Gartner published a report yesterday*, revealing that half of current finance artificial intelligence (AI) deployments will be either delayed or cancelled by 2024, while the use of business process outsourcing (BPO) for AI will rise from six percent to 40 percent within two years. The report outlines how, despite finance departments making reasonable progress in laying the groundwork for AI, challenges arise when they attempt to scale up solutions that can manage the complexities of function-wide use.
It also explains that digital automation in finance often fails to meet the expected benefits outlined in the related business cases. Much of this is down to a lack of truly functional automated processes; a significant proportion of automation work fails and is rerouted to a human for manual input. Without making changes to this idea of “fake automation”, Gartner predicts that finance departments will struggle to scale automated solutions, such as AI, effectively across the function.

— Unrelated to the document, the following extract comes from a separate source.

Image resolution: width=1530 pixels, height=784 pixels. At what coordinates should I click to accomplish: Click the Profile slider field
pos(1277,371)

Ash Finnegan, digital transformation officer at Conga comments on how finance leaders can adapt their approach to revenue operations transformation by assessing their current digital maturity:
“If companies think automation will solve all their problems, they are approaching transformation all wrong. AI is only as good as the data provided and if there are bad processes in place, automation will only accelerate this issue.

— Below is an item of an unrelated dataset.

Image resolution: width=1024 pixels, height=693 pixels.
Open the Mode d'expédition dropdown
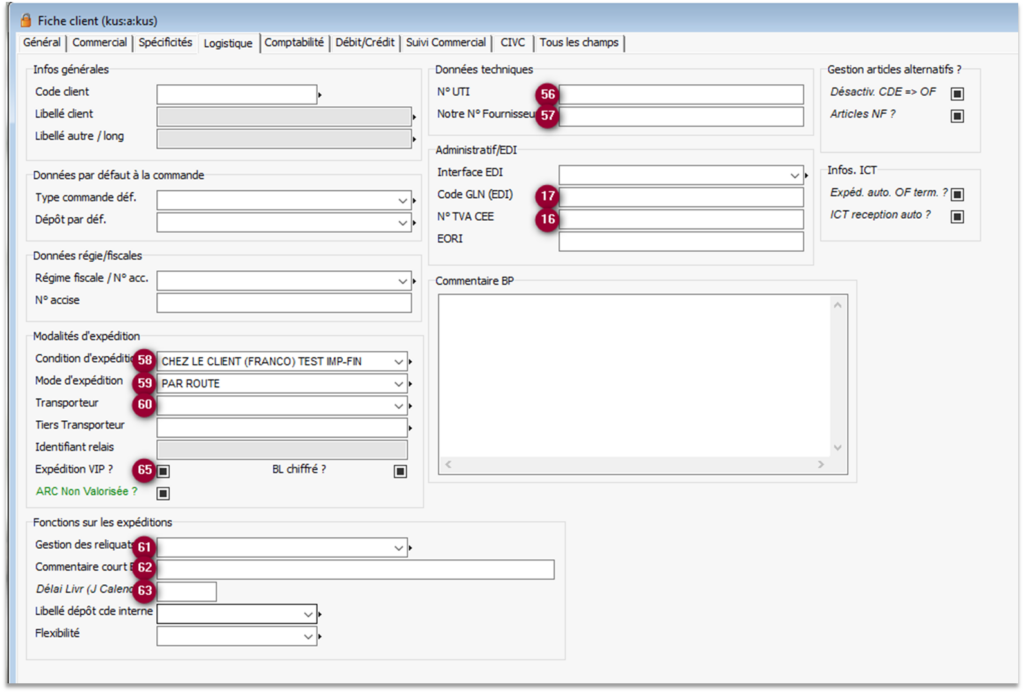coord(399,383)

“Finance departments, just like any other organisation, need to fully optimise their revenue operations process, before considering any new technology. It is crucial that leaders and IT teams establish the company’s digital maturity – where they are and where they need to get to – and review the operational model throughout every stage of their digital transformation journey, from foundation to full system integration. Teams may have stumbled across a number of bottlenecks or unnecessary processes, and this will have affected overall workflow.
“By taking a step back and reviewing the operation model, leaders will have a clearer picture of the current state of their business, and what the next stage of their revenue operations transformation journey should be. After identifying any operational issues and reviewing legacy systems, leaders can then establish clear objectives, such as unifying systems of record and streamlining data flows between teams. Only then can leaders consider incorporating or scaling AI and streamlining the processes that matter to help them to achieve these overarching goals.
“Furthermore, they need to consider each phase of their operations – front to back office. By streamlining their operational model and unifying systems of record, companies will have far greater insight into data streams, and this will empower AI, taking their business to a true state of intelligence.
“It is vital that at every stage of the digital transformation journey, leaders fine-tune the basic workflow to ensure any inefficiencies are removed.”